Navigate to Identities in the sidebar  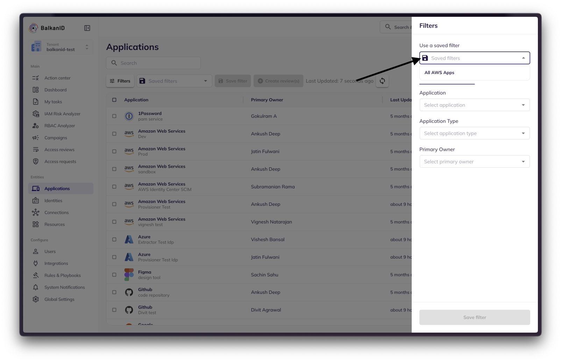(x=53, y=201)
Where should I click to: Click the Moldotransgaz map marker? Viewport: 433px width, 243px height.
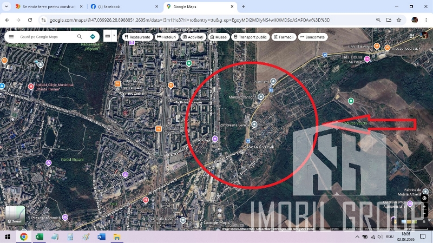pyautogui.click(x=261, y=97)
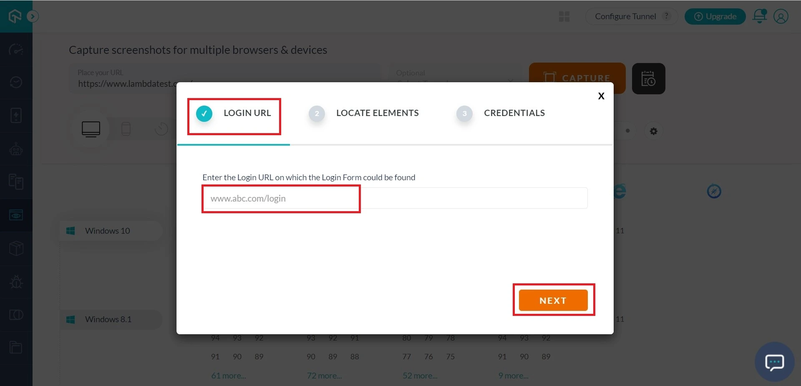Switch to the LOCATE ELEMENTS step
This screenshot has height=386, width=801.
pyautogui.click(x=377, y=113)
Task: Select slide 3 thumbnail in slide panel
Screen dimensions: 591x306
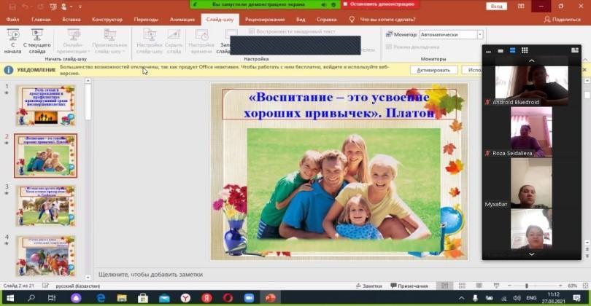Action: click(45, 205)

· · ·

YOUR GOAL:
The copy should begin at the line containing "Where should I" and end at the last line of the data above; please restate those lines word for word without the pictures.

SOLUTION BELOW:
Where should I click to: Click the Moldotransgaz map marker? Viewport: 433px width, 243px height.
pyautogui.click(x=261, y=97)
Switch to the LOCATE ELEMENTS step
This screenshot has height=386, width=801.
pyautogui.click(x=377, y=113)
Task: Select slide 3 thumbnail in slide panel
Screen dimensions: 591x306
Action: click(45, 205)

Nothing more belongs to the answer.